Wednesday, November 16, 2011


A little less than half of all Christians in the world are Protestant.
Within that group there thousands and thousands of denominations each promising to have the handle on God’s truth. It is the great scandal of the Christian Church that we are not all one.

Jesus’ message was supposed to bring us together into unity. “That they may be one,” He said. Yet we are anything but when almost half of Christians belong to that segment of Christianity that “Protests” not only against the other half, but internally with the protesting denominations themselves. (And to be honest we often protest right back.)

There are two wrong approaches in addressing this reality. (No solutions here – just a couple of those things that should be avoided.)

The first mistake is not recognizing that there are any difference between us. If we do not recognize any differences then there is little impetus to work toward unity. An example of this would be Communion in the Catholic Church. It is not unusual for a priest to be upbraided for not giving Communion to anybody who shows up at such times as funerals or weddings. Before Communion I generally make an announcement which states that although we are honored to have non-Catholics with us and that they are most welcome, I may only offer Communion to those Catholics who are properly disposed.

There are those within the Church who are angry because this appears rude to them. “Can’t we all just get along?” No. We don’t. Then there are those outside the Church who are angry because they feel excluded from Catholic Eucharist. Of course they are welcome if they want to hold and believe what Catholics do. Most of the time there is no intention.

Yet if we glossed over this moments and pretended there was unity, what would ever change? What issues would be discussed? What reality recognized? It is this very act that has been the genesis for many discussions and reconciliations. Would they have occurred if we pretended our divisions did not exist?

At the other end of the scale is inappropriately celebrating the divisions. Rather than celebrating there should be great mourning and penance that the Christian Church is divided. Triumphalism and disdain have no role in the life of any Christian in any denomination.

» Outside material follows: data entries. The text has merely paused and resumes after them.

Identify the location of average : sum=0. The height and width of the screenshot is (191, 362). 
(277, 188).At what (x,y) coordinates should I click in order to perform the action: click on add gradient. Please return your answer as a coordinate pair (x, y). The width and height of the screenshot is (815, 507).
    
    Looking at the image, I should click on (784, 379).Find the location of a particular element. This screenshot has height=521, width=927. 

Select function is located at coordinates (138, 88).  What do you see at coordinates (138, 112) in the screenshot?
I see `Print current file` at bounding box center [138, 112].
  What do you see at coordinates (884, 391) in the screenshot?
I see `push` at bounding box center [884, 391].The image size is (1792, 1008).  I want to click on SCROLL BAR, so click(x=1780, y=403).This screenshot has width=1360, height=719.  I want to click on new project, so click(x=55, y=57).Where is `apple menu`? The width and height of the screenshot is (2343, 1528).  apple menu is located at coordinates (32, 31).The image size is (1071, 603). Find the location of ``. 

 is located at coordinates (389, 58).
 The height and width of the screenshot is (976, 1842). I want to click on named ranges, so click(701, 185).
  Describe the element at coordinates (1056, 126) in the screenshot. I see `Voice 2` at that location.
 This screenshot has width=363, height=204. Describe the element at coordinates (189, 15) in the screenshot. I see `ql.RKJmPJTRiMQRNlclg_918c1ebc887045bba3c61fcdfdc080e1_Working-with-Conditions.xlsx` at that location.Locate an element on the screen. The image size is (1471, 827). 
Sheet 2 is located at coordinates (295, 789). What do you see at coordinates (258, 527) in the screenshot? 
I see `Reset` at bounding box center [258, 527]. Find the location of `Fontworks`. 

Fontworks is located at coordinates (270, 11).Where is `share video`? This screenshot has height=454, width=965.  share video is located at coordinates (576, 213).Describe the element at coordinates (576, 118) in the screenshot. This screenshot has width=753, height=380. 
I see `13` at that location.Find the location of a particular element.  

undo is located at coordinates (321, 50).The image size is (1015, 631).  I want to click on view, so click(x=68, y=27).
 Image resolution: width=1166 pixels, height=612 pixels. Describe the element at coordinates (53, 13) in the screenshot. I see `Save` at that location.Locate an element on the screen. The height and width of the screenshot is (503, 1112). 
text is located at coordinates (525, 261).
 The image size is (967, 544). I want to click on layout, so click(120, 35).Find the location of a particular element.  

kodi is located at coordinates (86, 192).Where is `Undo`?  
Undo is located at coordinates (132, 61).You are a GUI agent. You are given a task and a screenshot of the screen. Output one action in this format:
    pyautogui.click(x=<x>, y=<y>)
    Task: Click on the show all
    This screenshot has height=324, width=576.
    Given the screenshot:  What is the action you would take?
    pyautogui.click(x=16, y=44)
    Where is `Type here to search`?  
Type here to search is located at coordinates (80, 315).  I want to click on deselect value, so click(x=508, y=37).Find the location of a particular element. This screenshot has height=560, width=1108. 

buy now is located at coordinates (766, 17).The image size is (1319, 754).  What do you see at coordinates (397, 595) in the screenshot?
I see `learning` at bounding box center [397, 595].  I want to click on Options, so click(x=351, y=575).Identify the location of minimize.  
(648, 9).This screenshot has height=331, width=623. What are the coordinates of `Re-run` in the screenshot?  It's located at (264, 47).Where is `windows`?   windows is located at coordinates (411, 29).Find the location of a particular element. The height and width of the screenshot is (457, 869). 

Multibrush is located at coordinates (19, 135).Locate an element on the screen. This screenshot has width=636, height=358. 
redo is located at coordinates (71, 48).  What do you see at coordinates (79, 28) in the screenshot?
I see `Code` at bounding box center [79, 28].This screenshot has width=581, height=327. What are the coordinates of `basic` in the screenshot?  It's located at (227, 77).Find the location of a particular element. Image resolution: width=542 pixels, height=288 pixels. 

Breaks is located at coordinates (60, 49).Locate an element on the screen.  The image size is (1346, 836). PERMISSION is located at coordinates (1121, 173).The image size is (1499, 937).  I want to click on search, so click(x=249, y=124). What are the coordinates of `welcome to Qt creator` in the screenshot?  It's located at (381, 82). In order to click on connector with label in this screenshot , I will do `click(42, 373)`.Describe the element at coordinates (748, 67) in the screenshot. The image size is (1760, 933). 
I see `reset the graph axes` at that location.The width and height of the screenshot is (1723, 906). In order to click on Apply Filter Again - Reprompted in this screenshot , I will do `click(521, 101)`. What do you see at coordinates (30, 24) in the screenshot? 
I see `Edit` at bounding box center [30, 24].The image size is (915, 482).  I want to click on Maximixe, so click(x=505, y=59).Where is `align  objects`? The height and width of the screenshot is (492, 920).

A Methodist minister recently wrote this:

“[O]ur daughter has been asked to play organ music for today’s worship in her Chicago church that is appropriate for Reformation Sunday. In many Protestant churches, today will be celebrated in remembrance of Martin Luther’s posting of 95 Theses on the castle church door in Wittenberg, Germany October 31, 1517. Luther’s simple act is often regarded as the beginning of the Protestant Reformation.

“I have not asked a church to celebrate the Protestant Reformation in 25 years. I came quickly to the point as a pastor when I could not lead a church in celebrating division. We have been schooled to call it the Reformation, yet the division of the church into Protestant and Catholic was finally a failure of love. Why would Christians want to celebrate brokenness when Christ has called his church to be a sign of unit in the world? When people break off from a denomination or church to form new congregations, no one is sadder than Jesus.”

This is a man with whom you could engage in a conversation and perhaps work at the true issue of healing division within Jesus’ Church.


Robin said...

In the same spirit, let me gently suggest that there are many consequences of the Reformation worthy of our honor and respect. Brokenness and divisiveness are not among them, but renewal in scholarship and practice, openness to the Spirit's winds of change, and - after many centuries -- fellowship and generosity instead of strife and violence -- among those who disagree, all of it in both Protestant and Catholic traditions -- those are things to celebrate.

(Full disclosure: I am a Protestant pastor).

Anonymous said...

a gentle suggestion . . . and worthy of consideration


Tom said...

I'm really not sure what Robin's gentle suggestion is. It is phrased in the same wishy washy terms that Modernist in the Catholic Church use when they evoke the "Spirit of Vatican II" The Reformation deserves no honor or respect or for that matter any strife or violence. Instead of working within the Church, Luther's pride force himself out of it and the consequences of this rupture are with us still.